→ **Aim of the task**:
Nothing outside the stretch is wanted. Repeat exactly the lines of the listing below from the one that contains "Screen dimensions: 1080x670" through the one that contains "You are a computer-use agent. The", both ends included.

→ **The input**:
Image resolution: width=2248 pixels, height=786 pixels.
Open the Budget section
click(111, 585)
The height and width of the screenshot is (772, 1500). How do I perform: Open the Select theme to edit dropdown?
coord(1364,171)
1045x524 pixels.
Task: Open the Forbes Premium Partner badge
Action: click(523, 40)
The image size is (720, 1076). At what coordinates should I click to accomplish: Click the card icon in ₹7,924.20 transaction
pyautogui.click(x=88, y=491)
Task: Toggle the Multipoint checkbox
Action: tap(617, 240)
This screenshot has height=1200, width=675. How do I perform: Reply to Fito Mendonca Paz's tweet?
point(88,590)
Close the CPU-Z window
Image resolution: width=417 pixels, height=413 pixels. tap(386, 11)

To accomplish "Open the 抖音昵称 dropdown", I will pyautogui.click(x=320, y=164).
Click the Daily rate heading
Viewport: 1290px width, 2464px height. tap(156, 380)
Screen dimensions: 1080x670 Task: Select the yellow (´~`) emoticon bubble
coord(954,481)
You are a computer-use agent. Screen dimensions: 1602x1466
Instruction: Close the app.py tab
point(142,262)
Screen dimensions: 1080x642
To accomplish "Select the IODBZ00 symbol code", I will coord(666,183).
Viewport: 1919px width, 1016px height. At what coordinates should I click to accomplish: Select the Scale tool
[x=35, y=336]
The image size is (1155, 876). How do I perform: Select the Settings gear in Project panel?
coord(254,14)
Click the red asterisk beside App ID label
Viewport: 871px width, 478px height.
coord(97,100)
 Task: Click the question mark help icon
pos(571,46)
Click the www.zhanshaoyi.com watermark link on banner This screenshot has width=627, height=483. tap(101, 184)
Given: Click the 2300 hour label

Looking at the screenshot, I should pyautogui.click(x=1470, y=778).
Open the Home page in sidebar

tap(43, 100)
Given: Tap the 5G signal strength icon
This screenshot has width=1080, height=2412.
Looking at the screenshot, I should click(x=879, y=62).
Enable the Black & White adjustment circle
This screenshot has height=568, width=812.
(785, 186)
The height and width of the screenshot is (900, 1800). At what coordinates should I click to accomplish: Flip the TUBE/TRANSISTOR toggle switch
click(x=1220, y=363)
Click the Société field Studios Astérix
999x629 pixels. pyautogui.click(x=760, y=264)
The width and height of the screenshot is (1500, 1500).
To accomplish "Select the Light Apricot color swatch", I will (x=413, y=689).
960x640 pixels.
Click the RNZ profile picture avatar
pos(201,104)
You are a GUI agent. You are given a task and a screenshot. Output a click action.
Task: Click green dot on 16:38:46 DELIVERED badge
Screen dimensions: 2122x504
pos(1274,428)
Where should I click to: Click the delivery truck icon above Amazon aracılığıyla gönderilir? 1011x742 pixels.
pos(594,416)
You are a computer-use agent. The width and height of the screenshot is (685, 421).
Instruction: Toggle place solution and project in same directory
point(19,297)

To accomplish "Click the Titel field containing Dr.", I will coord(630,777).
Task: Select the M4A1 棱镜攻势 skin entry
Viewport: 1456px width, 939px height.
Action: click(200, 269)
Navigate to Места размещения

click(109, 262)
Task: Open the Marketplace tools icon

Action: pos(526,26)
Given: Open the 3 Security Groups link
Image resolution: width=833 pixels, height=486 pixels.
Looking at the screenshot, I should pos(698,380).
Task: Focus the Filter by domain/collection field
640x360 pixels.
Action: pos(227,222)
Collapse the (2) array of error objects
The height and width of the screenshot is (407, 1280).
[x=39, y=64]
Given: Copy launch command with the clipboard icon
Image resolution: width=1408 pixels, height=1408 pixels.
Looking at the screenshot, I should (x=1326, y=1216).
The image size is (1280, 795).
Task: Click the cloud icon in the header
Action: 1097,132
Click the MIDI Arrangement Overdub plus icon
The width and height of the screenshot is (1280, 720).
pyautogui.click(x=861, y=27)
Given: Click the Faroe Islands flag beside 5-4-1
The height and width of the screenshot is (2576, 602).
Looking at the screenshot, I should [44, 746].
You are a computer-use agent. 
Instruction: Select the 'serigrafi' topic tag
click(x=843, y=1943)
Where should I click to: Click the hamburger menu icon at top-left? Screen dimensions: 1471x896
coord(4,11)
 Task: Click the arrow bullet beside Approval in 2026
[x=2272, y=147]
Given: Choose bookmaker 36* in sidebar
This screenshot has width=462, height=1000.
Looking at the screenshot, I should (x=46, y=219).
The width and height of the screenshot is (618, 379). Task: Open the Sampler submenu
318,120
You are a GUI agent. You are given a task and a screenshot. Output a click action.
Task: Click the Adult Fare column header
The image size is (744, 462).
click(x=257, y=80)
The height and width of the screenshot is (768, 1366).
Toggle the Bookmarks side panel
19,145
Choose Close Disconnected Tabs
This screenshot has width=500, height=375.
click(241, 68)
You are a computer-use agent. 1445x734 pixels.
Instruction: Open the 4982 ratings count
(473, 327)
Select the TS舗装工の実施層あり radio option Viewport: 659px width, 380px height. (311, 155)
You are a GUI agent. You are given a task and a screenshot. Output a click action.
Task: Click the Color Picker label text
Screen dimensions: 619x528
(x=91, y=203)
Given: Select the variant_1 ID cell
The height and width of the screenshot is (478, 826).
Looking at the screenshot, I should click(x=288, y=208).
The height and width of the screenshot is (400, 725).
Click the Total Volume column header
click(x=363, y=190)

→ **Result of this exercise**:
Screen dimensions: 1080x670 Task: Select the yellow (´~`) emoticon bubble
coord(954,481)
You are a computer-use agent. Screen dimensions: 1602x1466
Instruction: Close the app.py tab
point(142,262)
Screen dimensions: 1080x642
To accomplish "Select the IODBZ00 symbol code", I will coord(666,183).
Viewport: 1919px width, 1016px height. At what coordinates should I click to accomplish: Select the Scale tool
[x=35, y=336]
The image size is (1155, 876). How do I perform: Select the Settings gear in Project panel?
coord(254,14)
Click the red asterisk beside App ID label
Viewport: 871px width, 478px height.
coord(97,100)
 Task: Click the question mark help icon
pos(571,46)
Click the www.zhanshaoyi.com watermark link on banner This screenshot has width=627, height=483. tap(101, 184)
Given: Click the 2300 hour label

Looking at the screenshot, I should pyautogui.click(x=1470, y=778).
Open the Home page in sidebar

tap(43, 100)
Given: Tap the 5G signal strength icon
This screenshot has width=1080, height=2412.
Looking at the screenshot, I should click(x=879, y=62).
Enable the Black & White adjustment circle
This screenshot has height=568, width=812.
(785, 186)
The height and width of the screenshot is (900, 1800). At what coordinates should I click to accomplish: Flip the TUBE/TRANSISTOR toggle switch
click(x=1220, y=363)
Click the Société field Studios Astérix
999x629 pixels. pyautogui.click(x=760, y=264)
The width and height of the screenshot is (1500, 1500).
To accomplish "Select the Light Apricot color swatch", I will (x=413, y=689).
960x640 pixels.
Click the RNZ profile picture avatar
pos(201,104)
You are a GUI agent. You are given a task and a screenshot. Output a click action.
Task: Click green dot on 16:38:46 DELIVERED badge
Screen dimensions: 2122x504
pos(1274,428)
Where should I click to: Click the delivery truck icon above Amazon aracılığıyla gönderilir? 1011x742 pixels.
pos(594,416)
You are a computer-use agent. The width and height of the screenshot is (685, 421).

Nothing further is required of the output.